Not sure on datacenters specifically, but plenty of military server racks/server rooms/whatever you want to call them sit in places where ambient can be north of 50c and the systems are full of sand and dust and shit. They aren't happy and don't last long without regular maint like that but they can run.

I'd presume as long as it's not above 90c for extended durations it's probably fine for the lifecycle of the system.
 
Just curious if anyone knows. I know it will vary between server manufacturers and CPUs, but for example how hot are typical Haswell or Broadwell Xeons allowed to run during continuous operation?

At up to official Intel temperatures, but large datacenter rooms have environmental controls keeping the room ambient temps constant at the selected temps.

In many cases (super computers, Huge Data Centers and Could servers) the annual cost for cooling is very high.

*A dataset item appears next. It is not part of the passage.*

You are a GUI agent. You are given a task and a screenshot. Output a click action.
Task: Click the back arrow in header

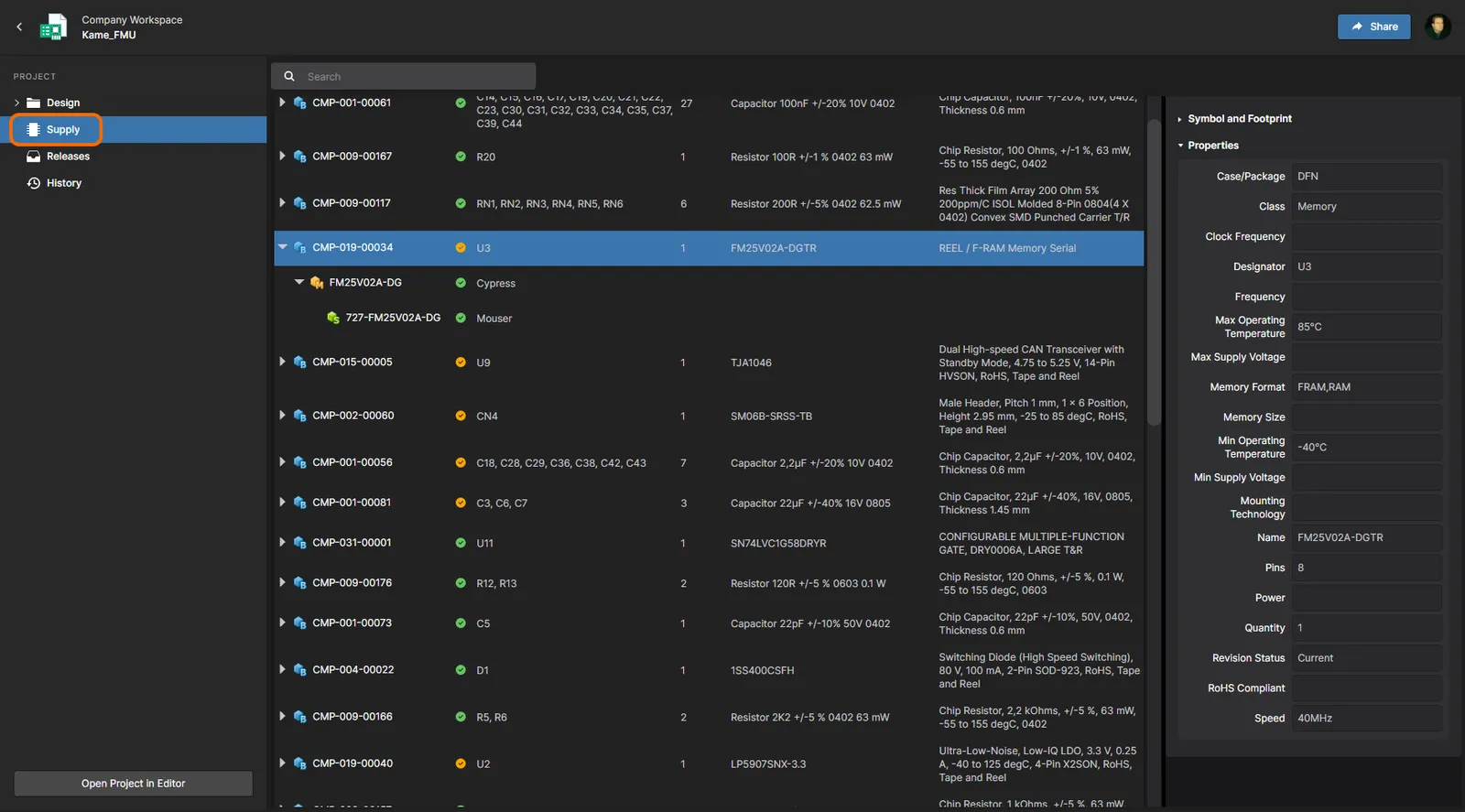tap(19, 27)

And this is a nice way to use water cooling (by using the sea water temperature differential) and save tons of annual energy cost
and also have the server closer to the market target (lower lag due to shorter distances)

Ocean Submerged Servers
 
Take the Broadwell Xeon E5-2695 v4 as an example.

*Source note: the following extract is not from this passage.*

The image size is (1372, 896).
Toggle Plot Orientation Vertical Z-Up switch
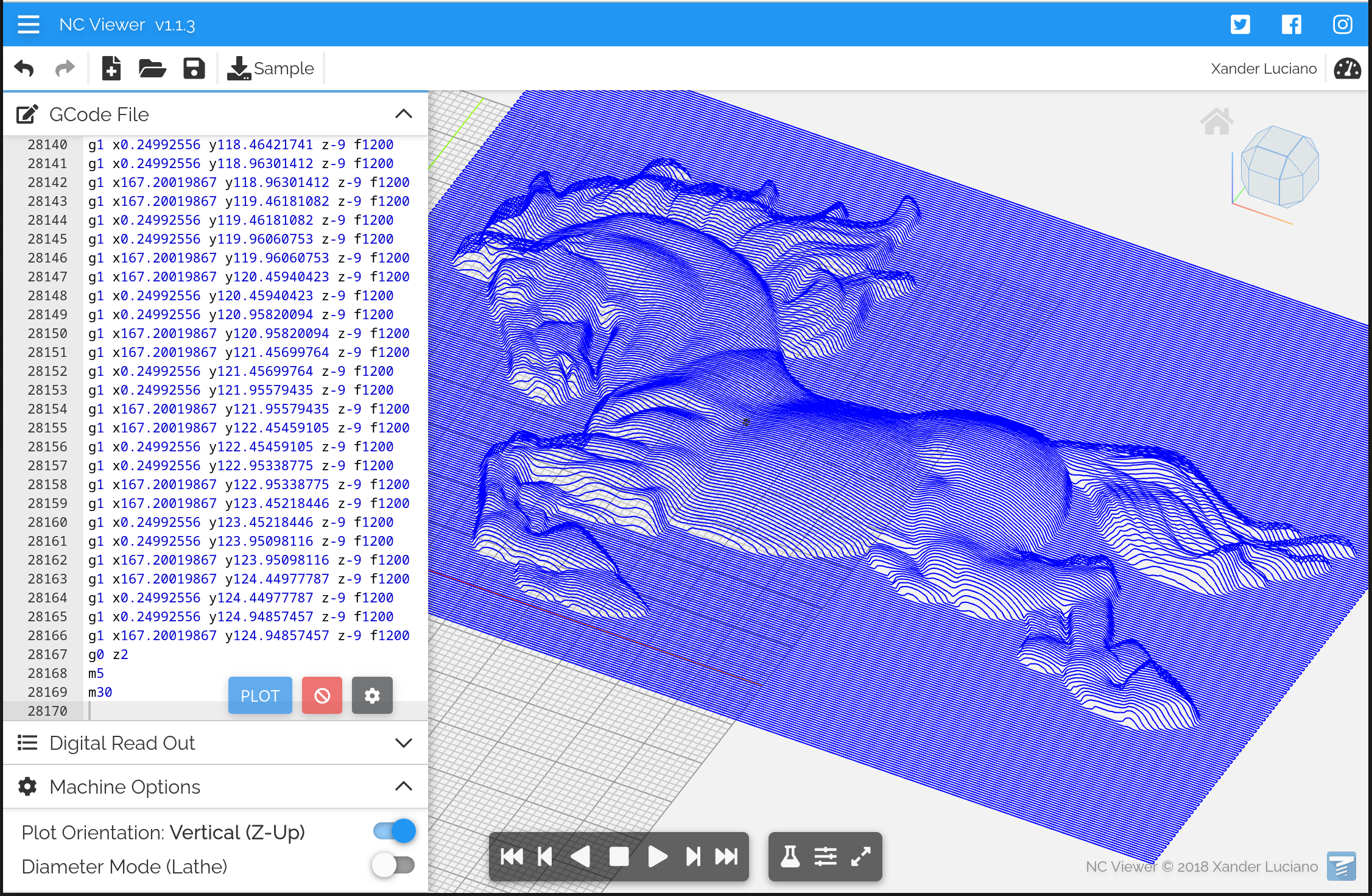click(394, 830)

http://ark.intel.com/products/91316/Intel-Xeon-Processor-E5-2695-v4-45M-Cache-2_10-GHz

It has a Tcase of 84c, and my interpretation of Tcase was that it was the highest temperature the surface of the heatspreader was allowed to run. Given that the heatspreader is soldered onto these CPUs, the gradient between core and IHS surface is probably much smaller than on 1151 chips, but would it be safe to assume that these Xeons run at 90-100c core temp at full load for years?
 
What an incredibly useful link. Apparently Intel rates most of their Xeons to run between 90 and 103c at full load for "long-term reliability".
 
would it be safe to assume that these Xeons run at 90-100c core temp at full load for years?

In a data center in general you aren't managing core temperatures, but server and rack temperatures. High CPU temps would cause an alert, but what that alert point is is up the server vendor. So an operations team doesn't know or care what the CPU temperature is as long as the management software is reporting "green".

For example:
http://www.cisco.com/c/en/us/produc...s-central-software/data_sheet_c78-717193.html

But to answer your question, that's what Intel warrants the Xeon's to do. It's one of many reasons why validation is hard.
 
I'll let you know as I have new dev boxes base don two 2640 v4's that I intend to use supermicro's hyper-speed on the CPU to let me run near max turbo on all 10 cores per cpu (3.5ghz is single core max) .

I'm hoping that I am able to get a reliable 3.0 ghz all core 24x7 and full load temps under 80c
 
In a data centre you care far more about temperature variance and humidity then the absolute temperature. As a result ambient can be almost anywhere, traditional datacentre was 21-23 degrees c.
 
Some of the cloud datacenters use machine learning to determine power draw at different temperatures (with everything held the same, a CPU at 80* has significantly more leakage vs a CPU at 60*) vs. the cost of cooling the air to determine the most efficient temperature to run at.